• **Data for the task**:

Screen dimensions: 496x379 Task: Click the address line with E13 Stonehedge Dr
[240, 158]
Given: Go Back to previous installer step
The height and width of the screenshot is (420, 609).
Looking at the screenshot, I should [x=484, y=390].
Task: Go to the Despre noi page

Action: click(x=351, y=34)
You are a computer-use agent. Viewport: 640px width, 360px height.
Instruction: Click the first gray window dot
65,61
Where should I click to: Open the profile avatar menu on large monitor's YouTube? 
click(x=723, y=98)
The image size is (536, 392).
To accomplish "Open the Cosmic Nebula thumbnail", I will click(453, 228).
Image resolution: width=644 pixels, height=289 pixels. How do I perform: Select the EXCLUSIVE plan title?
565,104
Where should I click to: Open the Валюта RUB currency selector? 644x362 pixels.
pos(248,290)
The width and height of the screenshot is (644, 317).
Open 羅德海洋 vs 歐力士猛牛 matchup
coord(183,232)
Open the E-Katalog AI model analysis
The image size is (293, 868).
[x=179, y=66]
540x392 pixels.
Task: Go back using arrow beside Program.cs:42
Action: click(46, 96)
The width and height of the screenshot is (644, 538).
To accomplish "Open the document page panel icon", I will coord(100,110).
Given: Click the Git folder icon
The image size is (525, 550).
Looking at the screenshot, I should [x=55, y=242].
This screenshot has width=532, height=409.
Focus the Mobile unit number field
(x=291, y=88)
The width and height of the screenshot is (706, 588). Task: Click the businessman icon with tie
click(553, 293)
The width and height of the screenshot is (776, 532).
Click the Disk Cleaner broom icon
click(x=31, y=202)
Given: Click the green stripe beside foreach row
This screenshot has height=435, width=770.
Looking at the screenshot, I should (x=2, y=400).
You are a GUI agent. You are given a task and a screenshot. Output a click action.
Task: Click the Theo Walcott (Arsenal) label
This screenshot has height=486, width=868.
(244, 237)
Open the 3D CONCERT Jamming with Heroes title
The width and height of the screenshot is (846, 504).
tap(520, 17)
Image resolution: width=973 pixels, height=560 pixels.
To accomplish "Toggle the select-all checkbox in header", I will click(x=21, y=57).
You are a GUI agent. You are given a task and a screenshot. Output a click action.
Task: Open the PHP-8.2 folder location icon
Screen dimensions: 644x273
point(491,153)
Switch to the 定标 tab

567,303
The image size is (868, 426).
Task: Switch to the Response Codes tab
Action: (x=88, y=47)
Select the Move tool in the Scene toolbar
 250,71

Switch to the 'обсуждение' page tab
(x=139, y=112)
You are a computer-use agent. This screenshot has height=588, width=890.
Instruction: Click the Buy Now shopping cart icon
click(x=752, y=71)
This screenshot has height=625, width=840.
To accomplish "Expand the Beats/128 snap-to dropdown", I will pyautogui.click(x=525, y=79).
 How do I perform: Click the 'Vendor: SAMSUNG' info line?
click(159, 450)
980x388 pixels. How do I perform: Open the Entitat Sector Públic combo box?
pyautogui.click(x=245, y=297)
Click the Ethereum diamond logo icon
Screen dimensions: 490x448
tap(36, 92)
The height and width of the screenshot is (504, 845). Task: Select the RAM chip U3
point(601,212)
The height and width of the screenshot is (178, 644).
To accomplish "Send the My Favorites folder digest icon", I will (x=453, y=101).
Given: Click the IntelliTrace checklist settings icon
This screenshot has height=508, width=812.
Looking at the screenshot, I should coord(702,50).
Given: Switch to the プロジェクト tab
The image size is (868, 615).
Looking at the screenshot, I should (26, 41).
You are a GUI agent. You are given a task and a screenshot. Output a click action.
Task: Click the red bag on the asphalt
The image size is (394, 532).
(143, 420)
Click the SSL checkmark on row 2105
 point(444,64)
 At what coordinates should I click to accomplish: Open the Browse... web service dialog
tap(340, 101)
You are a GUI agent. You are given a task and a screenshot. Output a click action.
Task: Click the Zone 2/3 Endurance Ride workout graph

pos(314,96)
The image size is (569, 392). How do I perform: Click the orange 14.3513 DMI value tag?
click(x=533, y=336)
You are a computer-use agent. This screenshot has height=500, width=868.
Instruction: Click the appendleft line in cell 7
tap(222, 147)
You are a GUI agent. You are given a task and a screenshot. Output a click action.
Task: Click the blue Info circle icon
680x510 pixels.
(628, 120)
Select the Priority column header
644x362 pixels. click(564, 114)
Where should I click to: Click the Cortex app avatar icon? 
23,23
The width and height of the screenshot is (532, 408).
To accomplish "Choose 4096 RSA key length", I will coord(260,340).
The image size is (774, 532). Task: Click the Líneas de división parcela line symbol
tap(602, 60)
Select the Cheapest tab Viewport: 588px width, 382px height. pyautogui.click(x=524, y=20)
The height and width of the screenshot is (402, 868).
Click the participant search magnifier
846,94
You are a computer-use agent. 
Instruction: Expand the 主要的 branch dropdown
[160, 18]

• **Work required**:
Retype every entry above, word for word.

• **Answer box**:
Screen dimensions: 496x379 Task: Click the address line with E13 Stonehedge Dr
[240, 158]
Given: Go Back to previous installer step
The height and width of the screenshot is (420, 609).
Looking at the screenshot, I should [x=484, y=390].
Task: Go to the Despre noi page

Action: click(x=351, y=34)
You are a computer-use agent. Viewport: 640px width, 360px height.
Instruction: Click the first gray window dot
65,61
Where should I click to: Open the profile avatar menu on large monitor's YouTube? 
click(x=723, y=98)
The image size is (536, 392).
To accomplish "Open the Cosmic Nebula thumbnail", I will click(453, 228).
Image resolution: width=644 pixels, height=289 pixels. How do I perform: Select the EXCLUSIVE plan title?
565,104
Where should I click to: Open the Валюта RUB currency selector? 644x362 pixels.
pos(248,290)
The width and height of the screenshot is (644, 317).
Open 羅德海洋 vs 歐力士猛牛 matchup
coord(183,232)
Open the E-Katalog AI model analysis
The image size is (293, 868).
[x=179, y=66]
540x392 pixels.
Task: Go back using arrow beside Program.cs:42
Action: click(46, 96)
The width and height of the screenshot is (644, 538).
To accomplish "Open the document page panel icon", I will coord(100,110).
Given: Click the Git folder icon
The image size is (525, 550).
Looking at the screenshot, I should [x=55, y=242].
This screenshot has width=532, height=409.
Focus the Mobile unit number field
(x=291, y=88)
The width and height of the screenshot is (706, 588). Task: Click the businessman icon with tie
click(553, 293)
The width and height of the screenshot is (776, 532).
Click the Disk Cleaner broom icon
click(x=31, y=202)
Given: Click the green stripe beside foreach row
This screenshot has height=435, width=770.
Looking at the screenshot, I should (x=2, y=400).
You are a GUI agent. You are given a task and a screenshot. Output a click action.
Task: Click the Theo Walcott (Arsenal) label
This screenshot has height=486, width=868.
(244, 237)
Open the 3D CONCERT Jamming with Heroes title
The width and height of the screenshot is (846, 504).
tap(520, 17)
Image resolution: width=973 pixels, height=560 pixels.
To accomplish "Toggle the select-all checkbox in header", I will click(x=21, y=57).
You are a GUI agent. You are given a task and a screenshot. Output a click action.
Task: Open the PHP-8.2 folder location icon
Screen dimensions: 644x273
point(491,153)
Switch to the 定标 tab

567,303
The image size is (868, 426).
Task: Switch to the Response Codes tab
Action: (x=88, y=47)
Select the Move tool in the Scene toolbar
 250,71

Switch to the 'обсуждение' page tab
(x=139, y=112)
You are a computer-use agent. This screenshot has height=588, width=890.
Instruction: Click the Buy Now shopping cart icon
click(x=752, y=71)
This screenshot has height=625, width=840.
To accomplish "Expand the Beats/128 snap-to dropdown", I will pyautogui.click(x=525, y=79).
 How do I perform: Click the 'Vendor: SAMSUNG' info line?
click(159, 450)
980x388 pixels. How do I perform: Open the Entitat Sector Públic combo box?
pyautogui.click(x=245, y=297)
Click the Ethereum diamond logo icon
Screen dimensions: 490x448
tap(36, 92)
The height and width of the screenshot is (504, 845). Task: Select the RAM chip U3
point(601,212)
The height and width of the screenshot is (178, 644).
To accomplish "Send the My Favorites folder digest icon", I will (x=453, y=101).
Given: Click the IntelliTrace checklist settings icon
This screenshot has height=508, width=812.
Looking at the screenshot, I should coord(702,50).
Given: Switch to the プロジェクト tab
The image size is (868, 615).
Looking at the screenshot, I should (26, 41).
You are a GUI agent. You are given a task and a screenshot. Output a click action.
Task: Click the red bag on the asphalt
The image size is (394, 532).
(143, 420)
Click the SSL checkmark on row 2105
 point(444,64)
 At what coordinates should I click to accomplish: Open the Browse... web service dialog
tap(340, 101)
You are a GUI agent. You are given a task and a screenshot. Output a click action.
Task: Click the Zone 2/3 Endurance Ride workout graph

pos(314,96)
The image size is (569, 392). How do I perform: Click the orange 14.3513 DMI value tag?
click(x=533, y=336)
You are a computer-use agent. This screenshot has height=500, width=868.
Instruction: Click the appendleft line in cell 7
tap(222, 147)
You are a GUI agent. You are given a task and a screenshot. Output a click action.
Task: Click the blue Info circle icon
680x510 pixels.
(628, 120)
Select the Priority column header
644x362 pixels. click(564, 114)
Where should I click to: Click the Cortex app avatar icon? 
23,23
The width and height of the screenshot is (532, 408).
To accomplish "Choose 4096 RSA key length", I will coord(260,340).
The image size is (774, 532). Task: Click the Líneas de división parcela line symbol
tap(602, 60)
Select the Cheapest tab Viewport: 588px width, 382px height. pyautogui.click(x=524, y=20)
The height and width of the screenshot is (402, 868).
Click the participant search magnifier
846,94
You are a computer-use agent. 
Instruction: Expand the 主要的 branch dropdown
[160, 18]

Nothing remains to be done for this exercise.